Without any pictures, retype exactly the lines from the one with "Click the 1.30000 price axis label" through the final line of the records.
──────── Material to process ────────
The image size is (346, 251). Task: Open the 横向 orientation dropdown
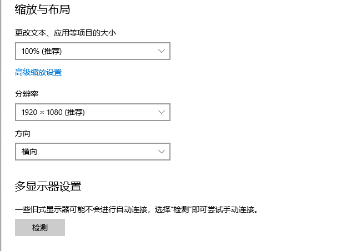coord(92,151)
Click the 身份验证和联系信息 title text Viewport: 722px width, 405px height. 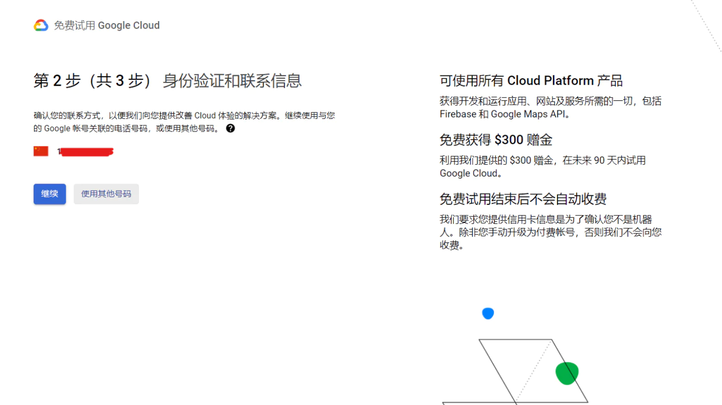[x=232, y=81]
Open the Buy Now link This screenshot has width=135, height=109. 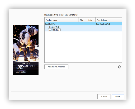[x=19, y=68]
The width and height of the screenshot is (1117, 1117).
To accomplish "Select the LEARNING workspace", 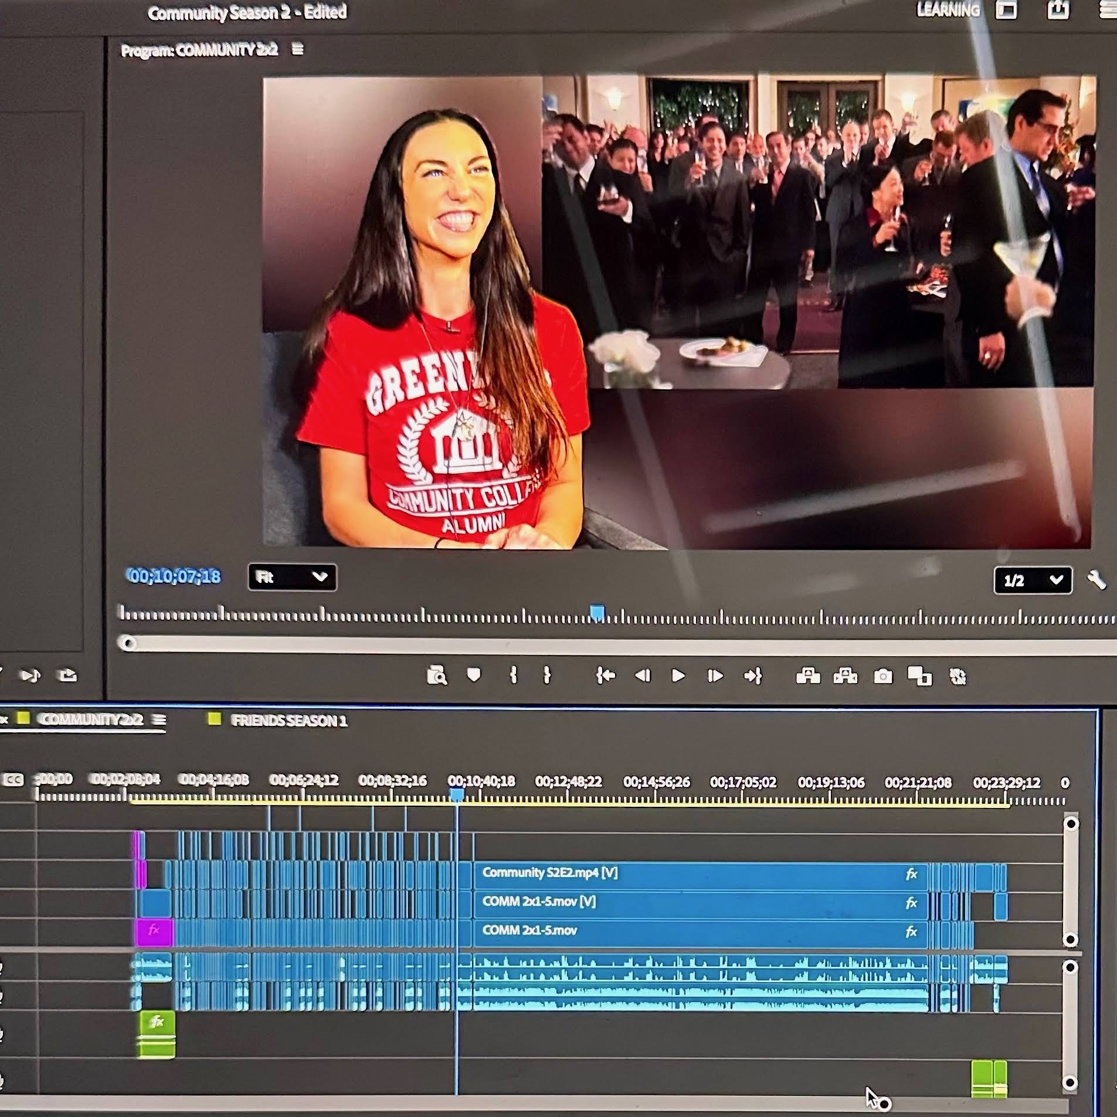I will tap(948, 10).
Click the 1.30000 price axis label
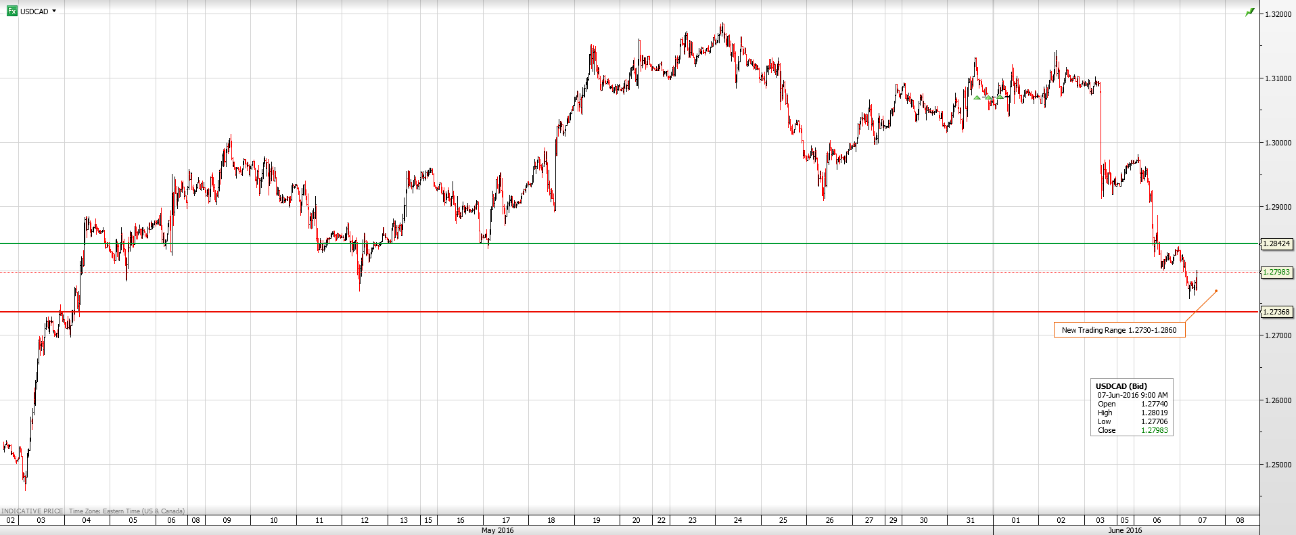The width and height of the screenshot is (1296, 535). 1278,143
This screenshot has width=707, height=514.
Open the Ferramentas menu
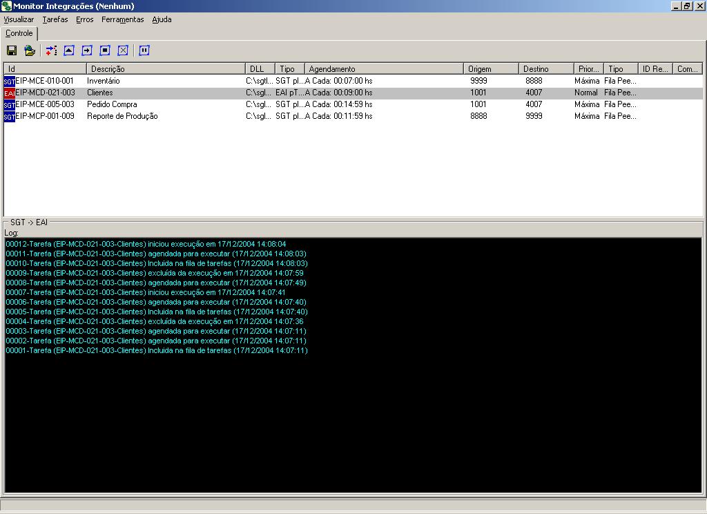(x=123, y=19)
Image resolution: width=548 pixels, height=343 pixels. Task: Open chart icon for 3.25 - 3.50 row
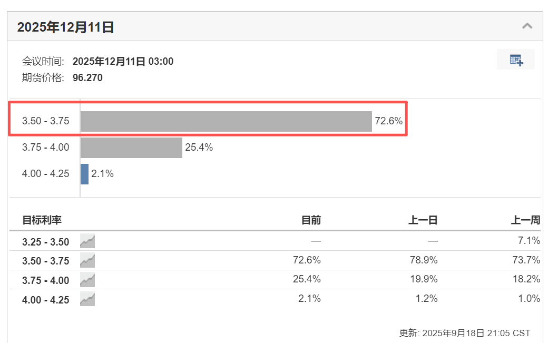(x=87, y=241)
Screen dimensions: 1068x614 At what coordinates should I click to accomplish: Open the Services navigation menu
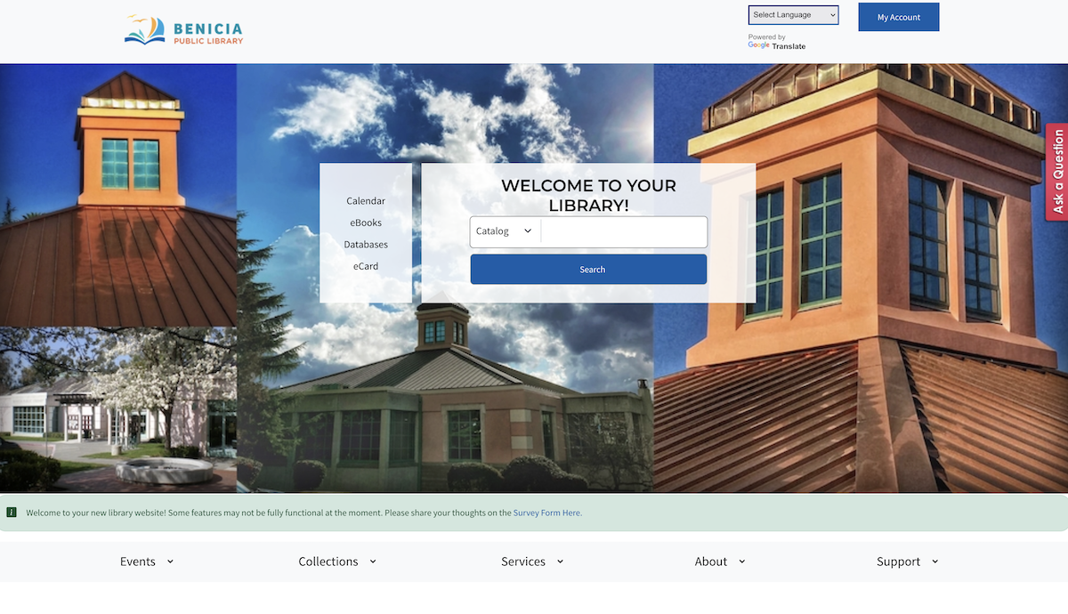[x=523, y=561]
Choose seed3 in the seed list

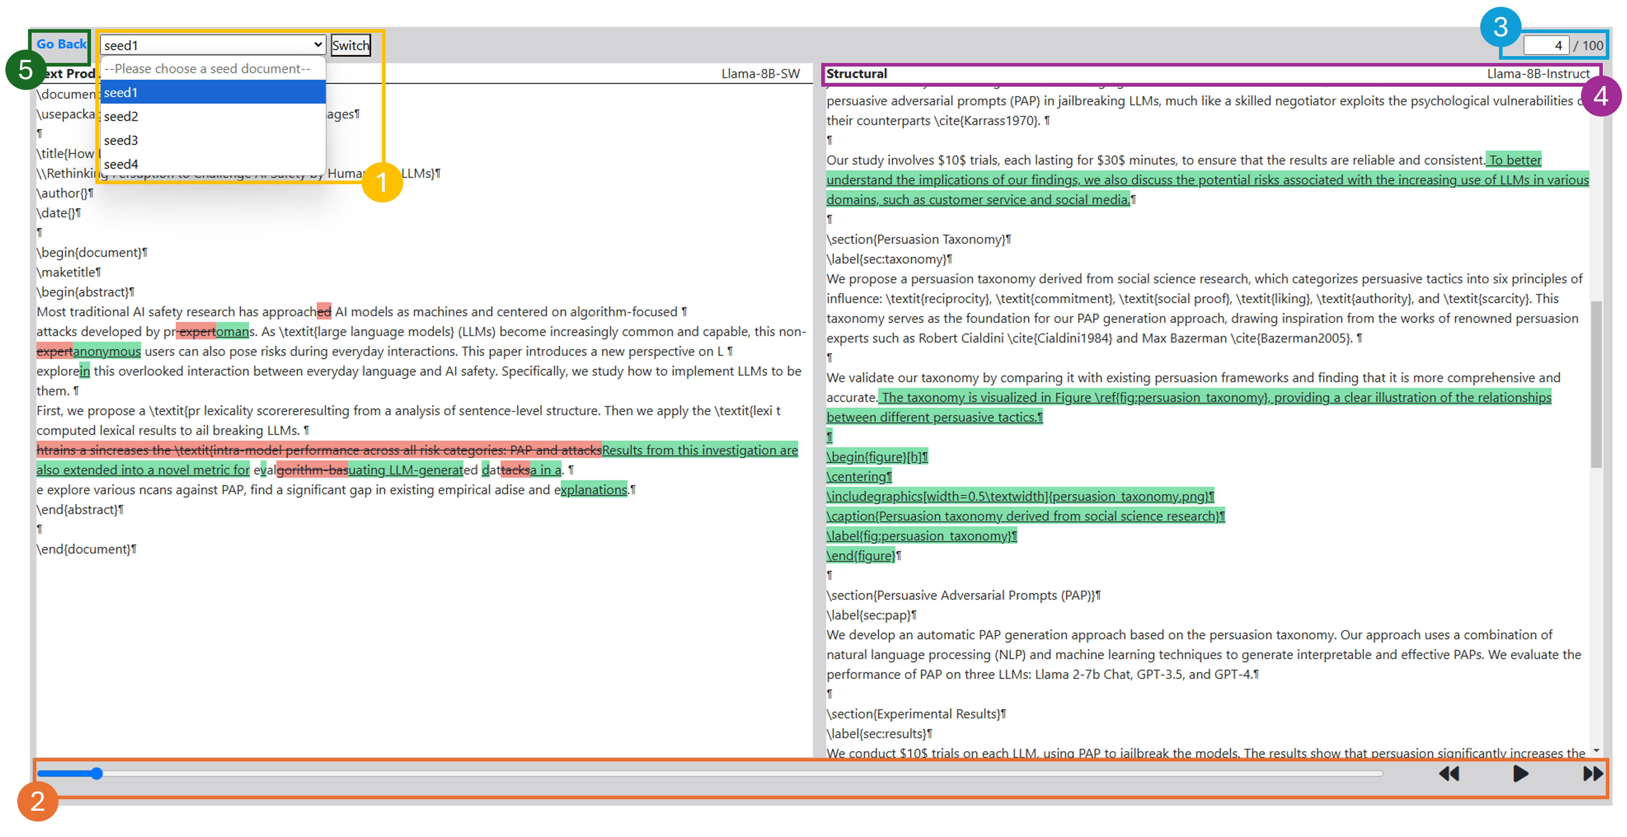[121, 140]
────────
_Solution to the exercise:_
Click the 1.30000 price axis label
The width and height of the screenshot is (1296, 535). 1278,143
This screenshot has width=707, height=514.
Open the Ferramentas menu
(x=123, y=19)
Image resolution: width=548 pixels, height=343 pixels. Task: Open chart icon for 3.25 - 3.50 row
(x=87, y=241)
Screen dimensions: 1068x614 At what coordinates should I click to accomplish: Open the Services navigation menu
[x=523, y=561]
Choose seed3 in the seed list

[121, 140]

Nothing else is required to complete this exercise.